The IDO1/TDO2-AHR pathway drives immunosuppressive tumor microenvironments and high pathway activity is correlated with poor prognosis in many cancer types. AHR is a transcription factor activated by kynurenine and other ligands and is an ideal therapeutic target for reversing the broad immunosuppressive activities mediated by this pathway. McGovern and colleagues introduce IK-175, a selective small molecule that inhibits AHR in vitro and in vivo. IK-175 inhibits tumor growth alone and combined with anti-PD-1 antibodies and reverses immune suppression and increases pro-inflammatory cytokines and effector immune cells in preclinical tumor models. These data provide rationale treating cancer patients with IK-175.

Glioblastoma (GBM) remains an incurable malignancy due to treatment resistance and inevitable recurrence. The hypoxic microenvironment in GBM promotes glioma stem cells via epithelial to mesenchymal transition, which are responsible for resistance, recurrence, and invasive nature of GBM. Here, Kannappan and colleagues have shown that Disulfiram, an anti-alcoholism drug effectively inhibits hypoxia induced stemness, resistance and migration/invasion potential of GBM by targeting NF-κB signalling which play a pivotal role in hypoxic regulatory network. PLGA encapsulated Disulfiram with extended half-life selectively targeted GBM in mouse xenograft models. Repurposing Disulfiram through novel drug delivery system offers new treatment options for GBM patients.

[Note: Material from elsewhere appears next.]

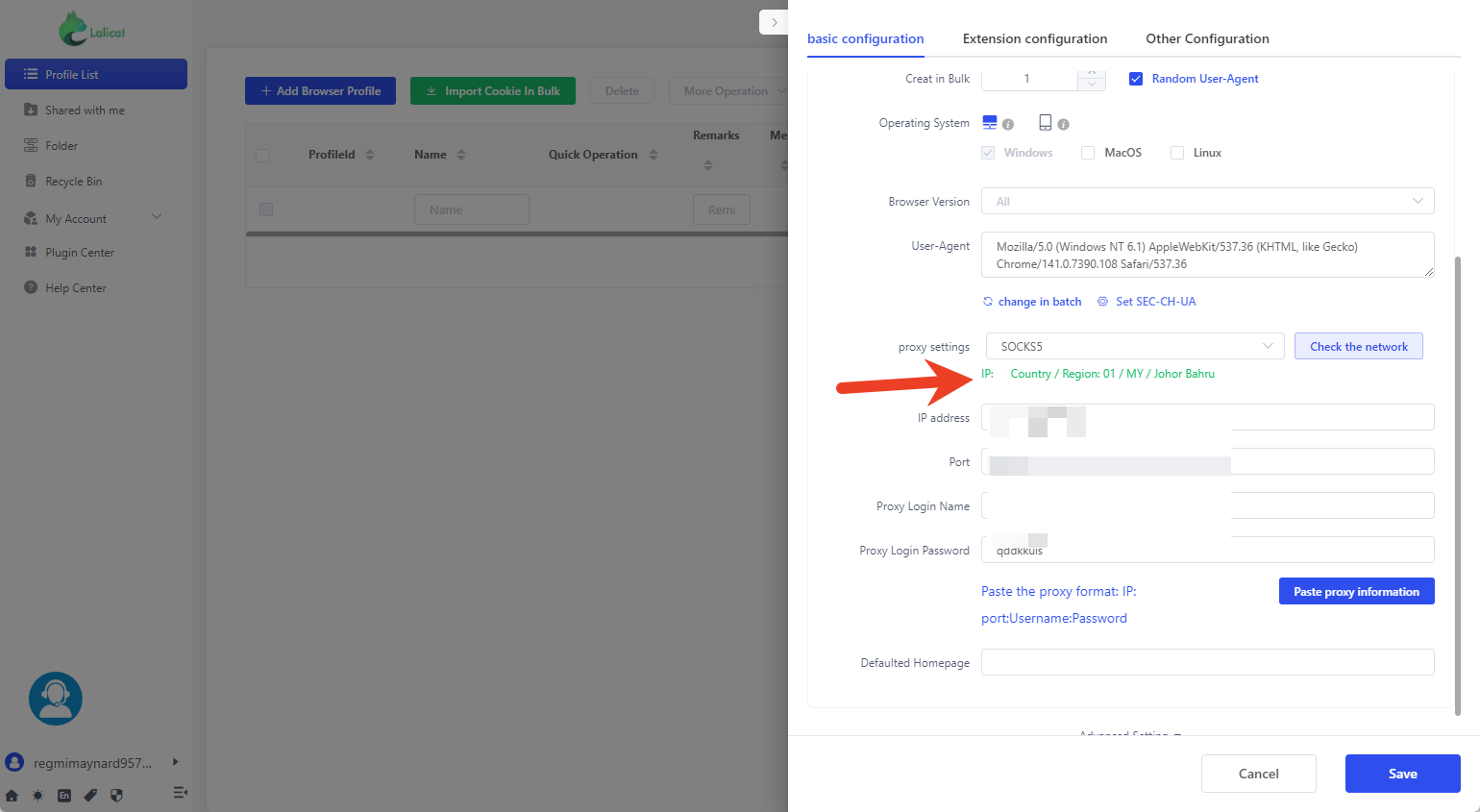This screenshot has height=812, width=1480.
Task: Click the Paste proxy information button
Action: pos(1356,591)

New therapeutic approaches are needed to address MYC-amplified Group 3 medulloblastoma, an aggressive pediatric tumor of the cerebellum. This cancer has a poor prognosis despite current therapies. Previous genomic profiling suggested that targeting the Cyclin/CDK axis could be effective therapeutically. However, CDK4/6 inhibitors are not effective alone and many drugs do not adequately penetrate the central nervous system (CNS). In this study, Pribnow and colleagues demonstrate that ribociclib, a CNS-penetrant CDK4/6 inhibitor, improves survival when combined with gemcitabine in preclinical orthotopic models. These translational findings hold promise for children with this type of medulloblastoma and may be applicable against other malignancies.

Many potential cancer targets remain undruggable due to their expression in both normal and cancer tissue. A prime example of this is CD71, the transferrin receptor, which is highly expressed in multiple cancers, but is also widely expressed in normal cells because of its role in transporting iron into dividing cells. In this study, Singh and colleagues describe preclinical validation of CX-2029, a conditionally activated antibody drug conjugate (ADC) directed towards CD71 using Probody® technology, which is designed to result in preferential activation in the tumor microenvironment as a result of the activity of tumor-associated proteases to remove a protective mask. CX-2029 demonstrated promising tolerability and pharmacokinetics, with strong protection against hematopoietic toxicity in non-human primates compared to the unmasked control ADC. Additionally, CX-2029 treatment resulted in tumor growth inhibition in 28 of 34 mouse models of human cancer, including pancreatic, esophageal, non-small cell lung, head and neck cancer, and multiple others. CX-2029 is currently being evaluated in clinical trials in several tumor types.